Crypto Losses and Tax Relief in the UK — How to Claim, Carry Forward, and Offset
Capital losses on crypto reduce your CGT bill — but only if you report them. How loss carry-forward works, negligible value claims for rug pulls, the B&B trap, and exactly what goes on SA108.
Your portfolio is down. A token you bought at £2,000 is worth £400. That DeFi protocol you ape'd into pulled the rug. Your LP position bled out to impermanent loss.
Most people miss this: those losses are worth money. Capital losses reduce your tax bill — but only if you report them correctly. HMRC doesn't apply them automatically. You have to claim them, and the rules for how they offset gains are specific and unforgiving.
This guide covers everything: how crypto losses work under UK tax law, how to carry them forward, how to claim a loss on a worthless token without selling it, and the traps that can silently invalidate your loss. If you have losses sitting in your portfolio, read this before you file.
When does a crypto loss arise?
A capital loss arises when you dispose of a crypto-asset and the proceeds are less than the allowable cost. A disposal means selling, swapping, spending, or removing liquidity — anything where you give up a token in exchange for something else.
Disposal proceeds (GBP value at time of disposal)
minus Cost basis (what you originally paid, in GBP)

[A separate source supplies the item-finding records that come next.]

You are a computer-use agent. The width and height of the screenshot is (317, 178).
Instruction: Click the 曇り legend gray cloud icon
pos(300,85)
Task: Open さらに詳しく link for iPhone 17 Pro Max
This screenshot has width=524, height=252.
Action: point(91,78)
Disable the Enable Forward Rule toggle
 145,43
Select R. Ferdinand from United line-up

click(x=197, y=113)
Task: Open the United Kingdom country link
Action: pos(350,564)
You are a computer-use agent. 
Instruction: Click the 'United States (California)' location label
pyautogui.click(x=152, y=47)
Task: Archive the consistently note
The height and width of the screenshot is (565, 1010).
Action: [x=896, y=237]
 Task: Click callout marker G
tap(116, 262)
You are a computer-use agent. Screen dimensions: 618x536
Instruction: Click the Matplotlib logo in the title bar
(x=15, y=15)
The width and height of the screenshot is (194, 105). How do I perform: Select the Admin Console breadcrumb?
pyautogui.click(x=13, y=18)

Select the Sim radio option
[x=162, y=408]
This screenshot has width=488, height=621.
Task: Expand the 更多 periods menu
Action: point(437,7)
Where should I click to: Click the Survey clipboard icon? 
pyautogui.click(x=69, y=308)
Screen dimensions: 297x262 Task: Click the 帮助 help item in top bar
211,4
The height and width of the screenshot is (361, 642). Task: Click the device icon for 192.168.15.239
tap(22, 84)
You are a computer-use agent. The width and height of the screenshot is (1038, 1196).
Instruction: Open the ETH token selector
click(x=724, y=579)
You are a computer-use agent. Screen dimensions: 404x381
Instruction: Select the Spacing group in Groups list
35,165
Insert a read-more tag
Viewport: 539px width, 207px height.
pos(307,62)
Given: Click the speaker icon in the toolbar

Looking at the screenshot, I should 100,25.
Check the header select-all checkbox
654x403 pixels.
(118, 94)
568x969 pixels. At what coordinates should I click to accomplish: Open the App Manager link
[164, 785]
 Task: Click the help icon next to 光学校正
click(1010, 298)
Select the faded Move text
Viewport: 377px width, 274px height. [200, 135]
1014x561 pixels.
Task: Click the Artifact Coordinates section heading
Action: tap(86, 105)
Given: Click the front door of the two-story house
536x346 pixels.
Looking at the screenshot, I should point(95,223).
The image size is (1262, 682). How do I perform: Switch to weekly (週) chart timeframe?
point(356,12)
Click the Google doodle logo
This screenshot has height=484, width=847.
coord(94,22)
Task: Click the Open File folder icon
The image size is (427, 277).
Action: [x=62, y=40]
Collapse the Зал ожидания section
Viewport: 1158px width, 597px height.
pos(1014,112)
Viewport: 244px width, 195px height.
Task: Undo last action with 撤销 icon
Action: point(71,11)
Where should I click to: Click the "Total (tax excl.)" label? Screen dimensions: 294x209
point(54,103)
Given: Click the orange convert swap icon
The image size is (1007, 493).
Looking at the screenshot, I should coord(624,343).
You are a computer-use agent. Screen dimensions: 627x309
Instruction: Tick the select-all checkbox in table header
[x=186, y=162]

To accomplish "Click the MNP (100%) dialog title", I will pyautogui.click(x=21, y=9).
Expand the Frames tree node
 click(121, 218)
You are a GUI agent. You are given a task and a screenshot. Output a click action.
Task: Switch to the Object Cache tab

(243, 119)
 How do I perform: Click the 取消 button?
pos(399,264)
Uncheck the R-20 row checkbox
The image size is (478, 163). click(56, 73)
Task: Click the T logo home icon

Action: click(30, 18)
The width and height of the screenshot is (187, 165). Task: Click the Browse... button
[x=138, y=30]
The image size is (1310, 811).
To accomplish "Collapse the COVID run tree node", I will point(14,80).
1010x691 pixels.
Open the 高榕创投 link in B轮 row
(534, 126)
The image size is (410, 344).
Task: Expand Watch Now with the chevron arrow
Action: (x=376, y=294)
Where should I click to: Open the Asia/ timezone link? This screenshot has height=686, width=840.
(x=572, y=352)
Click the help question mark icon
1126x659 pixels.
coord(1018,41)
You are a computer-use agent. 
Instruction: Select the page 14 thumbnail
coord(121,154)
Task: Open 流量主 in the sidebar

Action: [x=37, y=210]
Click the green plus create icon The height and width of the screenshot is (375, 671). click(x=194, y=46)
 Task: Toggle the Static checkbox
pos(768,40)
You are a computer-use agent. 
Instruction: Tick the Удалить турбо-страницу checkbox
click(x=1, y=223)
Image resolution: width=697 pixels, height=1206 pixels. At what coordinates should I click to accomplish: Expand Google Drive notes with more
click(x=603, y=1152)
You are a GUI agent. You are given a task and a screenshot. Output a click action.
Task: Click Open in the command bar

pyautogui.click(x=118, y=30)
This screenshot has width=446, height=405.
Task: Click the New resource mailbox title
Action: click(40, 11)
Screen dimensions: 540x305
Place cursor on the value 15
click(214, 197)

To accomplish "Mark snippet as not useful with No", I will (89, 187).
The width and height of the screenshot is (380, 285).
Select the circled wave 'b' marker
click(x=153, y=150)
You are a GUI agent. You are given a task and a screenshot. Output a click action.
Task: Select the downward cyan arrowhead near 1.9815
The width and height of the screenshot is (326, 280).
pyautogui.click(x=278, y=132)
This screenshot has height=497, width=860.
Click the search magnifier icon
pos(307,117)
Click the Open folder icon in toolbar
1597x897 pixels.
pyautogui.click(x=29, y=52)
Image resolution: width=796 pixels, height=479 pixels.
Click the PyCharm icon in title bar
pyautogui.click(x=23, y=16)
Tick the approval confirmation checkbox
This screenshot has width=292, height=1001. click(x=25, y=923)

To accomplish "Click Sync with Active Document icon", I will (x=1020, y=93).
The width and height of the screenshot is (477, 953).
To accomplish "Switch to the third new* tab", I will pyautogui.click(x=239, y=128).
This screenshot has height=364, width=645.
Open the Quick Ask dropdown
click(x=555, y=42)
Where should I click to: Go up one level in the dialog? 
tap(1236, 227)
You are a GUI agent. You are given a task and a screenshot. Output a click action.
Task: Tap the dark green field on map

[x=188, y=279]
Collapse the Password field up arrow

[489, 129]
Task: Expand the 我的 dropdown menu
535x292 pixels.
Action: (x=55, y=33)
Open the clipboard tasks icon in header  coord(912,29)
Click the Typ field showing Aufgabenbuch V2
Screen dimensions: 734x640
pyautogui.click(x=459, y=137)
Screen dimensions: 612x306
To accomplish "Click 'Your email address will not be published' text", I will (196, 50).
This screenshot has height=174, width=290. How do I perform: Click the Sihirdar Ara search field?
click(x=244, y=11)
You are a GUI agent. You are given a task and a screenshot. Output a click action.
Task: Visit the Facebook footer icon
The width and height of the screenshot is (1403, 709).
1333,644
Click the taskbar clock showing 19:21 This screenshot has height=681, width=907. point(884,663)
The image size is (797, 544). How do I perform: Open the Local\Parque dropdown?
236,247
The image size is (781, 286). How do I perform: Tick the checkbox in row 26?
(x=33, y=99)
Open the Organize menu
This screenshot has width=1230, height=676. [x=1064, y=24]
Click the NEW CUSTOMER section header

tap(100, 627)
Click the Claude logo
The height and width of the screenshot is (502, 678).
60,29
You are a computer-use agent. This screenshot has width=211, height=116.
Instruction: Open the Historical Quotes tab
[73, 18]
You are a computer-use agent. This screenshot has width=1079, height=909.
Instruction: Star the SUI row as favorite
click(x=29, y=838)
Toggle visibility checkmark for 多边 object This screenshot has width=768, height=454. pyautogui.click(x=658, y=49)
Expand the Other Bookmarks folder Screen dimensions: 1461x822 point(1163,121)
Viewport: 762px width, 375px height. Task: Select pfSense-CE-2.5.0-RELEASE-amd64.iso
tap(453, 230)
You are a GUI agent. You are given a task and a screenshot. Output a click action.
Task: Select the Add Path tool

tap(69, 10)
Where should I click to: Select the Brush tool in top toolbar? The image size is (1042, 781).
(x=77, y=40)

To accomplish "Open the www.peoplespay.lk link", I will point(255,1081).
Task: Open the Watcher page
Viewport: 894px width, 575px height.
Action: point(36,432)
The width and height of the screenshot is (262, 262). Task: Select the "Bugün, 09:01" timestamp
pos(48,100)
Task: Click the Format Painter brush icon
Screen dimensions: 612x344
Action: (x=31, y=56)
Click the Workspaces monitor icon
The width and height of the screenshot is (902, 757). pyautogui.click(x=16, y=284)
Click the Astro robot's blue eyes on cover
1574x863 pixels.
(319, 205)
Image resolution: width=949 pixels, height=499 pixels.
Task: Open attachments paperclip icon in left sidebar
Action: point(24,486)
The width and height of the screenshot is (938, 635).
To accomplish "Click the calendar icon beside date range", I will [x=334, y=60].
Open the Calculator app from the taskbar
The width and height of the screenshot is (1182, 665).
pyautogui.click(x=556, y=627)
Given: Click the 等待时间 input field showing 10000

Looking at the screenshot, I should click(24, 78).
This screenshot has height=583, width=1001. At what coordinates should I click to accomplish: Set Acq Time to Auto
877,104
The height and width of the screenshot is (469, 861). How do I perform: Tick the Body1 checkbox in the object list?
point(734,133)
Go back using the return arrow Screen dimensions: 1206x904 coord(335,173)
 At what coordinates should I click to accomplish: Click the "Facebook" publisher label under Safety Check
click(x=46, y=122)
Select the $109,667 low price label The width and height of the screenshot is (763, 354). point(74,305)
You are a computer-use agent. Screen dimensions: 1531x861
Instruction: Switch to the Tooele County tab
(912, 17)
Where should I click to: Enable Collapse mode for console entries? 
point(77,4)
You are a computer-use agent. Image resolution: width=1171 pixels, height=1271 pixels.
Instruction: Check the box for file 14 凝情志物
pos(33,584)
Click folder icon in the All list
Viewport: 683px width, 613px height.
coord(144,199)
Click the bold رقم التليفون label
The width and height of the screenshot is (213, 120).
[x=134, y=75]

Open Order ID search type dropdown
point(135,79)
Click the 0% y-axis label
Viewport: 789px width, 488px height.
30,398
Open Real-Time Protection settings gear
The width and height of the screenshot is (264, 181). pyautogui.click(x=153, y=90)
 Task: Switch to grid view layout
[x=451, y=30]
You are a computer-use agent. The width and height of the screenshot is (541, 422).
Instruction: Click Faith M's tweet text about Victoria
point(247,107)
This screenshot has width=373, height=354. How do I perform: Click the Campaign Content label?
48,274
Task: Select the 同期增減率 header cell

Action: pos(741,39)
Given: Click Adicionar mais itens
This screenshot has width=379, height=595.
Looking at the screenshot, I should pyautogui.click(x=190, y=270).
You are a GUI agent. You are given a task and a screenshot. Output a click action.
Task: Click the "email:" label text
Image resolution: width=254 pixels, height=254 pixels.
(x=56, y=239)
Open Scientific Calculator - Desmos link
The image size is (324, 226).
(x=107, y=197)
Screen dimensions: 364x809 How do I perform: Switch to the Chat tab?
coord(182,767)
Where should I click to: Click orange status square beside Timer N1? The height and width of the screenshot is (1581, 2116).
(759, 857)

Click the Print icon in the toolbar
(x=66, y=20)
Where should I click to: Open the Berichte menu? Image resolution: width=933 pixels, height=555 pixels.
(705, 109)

minus Gas fees (allowable cost under HMRC rules)
= Capital gain or loss
If the result is negative, you have a capital loss. Gas fees are an allowable cost — they increase the loss, which is correct. HMRC treats them as incidental costs of disposal.
Important
An unrealised loss (your token dropped in value but you haven't disposed of it) is not a capital loss. HMRC only cares about the moment of disposal. The exception is negligible value claims — covered below.
Worked example: a simple crypto loss
You bought 1 ETH on 15 March 2024 for £2,000. You sold it on 20 November 2024 for £1,500. Gas fee: £8.
Proceeds: £1,500
Cost basis: £2,000
Gas fee: £8
Capital loss: £508
That £508 loss can offset £508 of gains elsewhere in the same tax year, or carry forward to future years. But you have to report it — which brings us to the critical point.
Losses are not automatic — you must report them
HMRC does not know about your losses unless you tell them. Capital losses must be reported on your Self Assessment tax return via form SA108 (the capital gains supplementary page). For 2024/25, SA108 has a dedicated crypto section (boxes 13.1–13.8).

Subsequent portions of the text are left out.